* Exercise brief
Select and copy every row below that contains the string "width". Case counts.

-- BEGIN Excerpted data --

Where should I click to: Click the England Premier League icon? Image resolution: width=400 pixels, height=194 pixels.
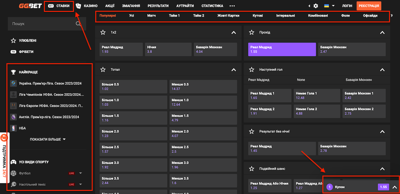[13, 117]
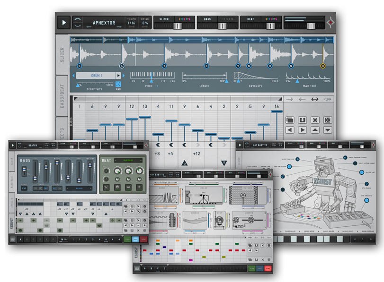Expand the DRUM 1 preset selector arrow
Screen dimensions: 384x282
[x=118, y=76]
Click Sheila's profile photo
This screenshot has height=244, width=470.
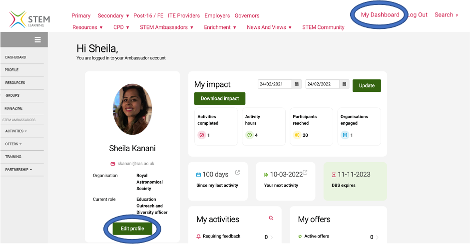[132, 109]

-- END Excerpted data --

* Worked answer
Where should I click to: Click the England Premier League icon? Image resolution: width=400 pixels, height=194 pixels.
This screenshot has height=244, width=470.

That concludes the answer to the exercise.